Pick out every line in the listing below that contains the string "width", and copy those lines. Case counts.
BEGIN Data lines
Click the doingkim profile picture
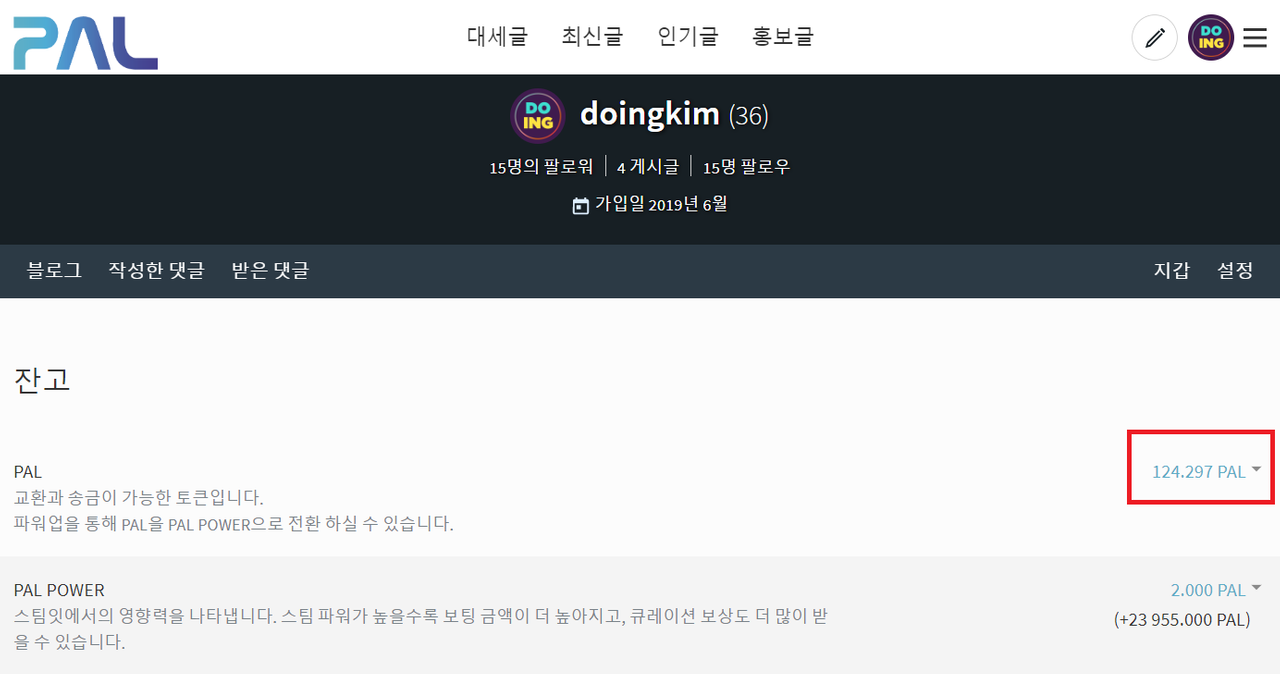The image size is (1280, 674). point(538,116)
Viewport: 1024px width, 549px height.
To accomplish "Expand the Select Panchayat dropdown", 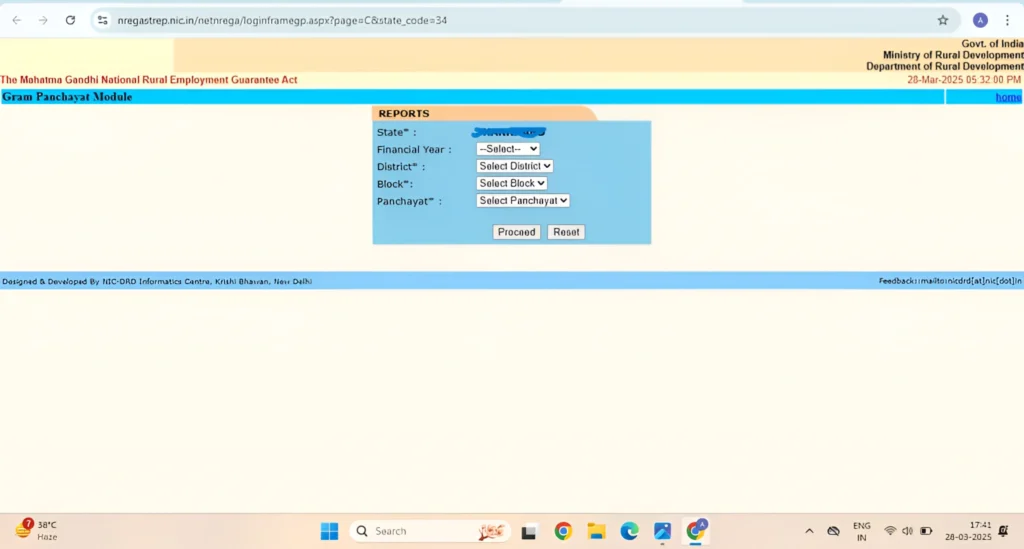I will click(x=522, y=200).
END Data lines
BEGIN Data lines
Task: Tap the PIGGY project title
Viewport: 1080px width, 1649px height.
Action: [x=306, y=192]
END Data lines
### [The response]
Viewport: 1024px width, 549px height.
Viewport: 1080px width, 1649px height.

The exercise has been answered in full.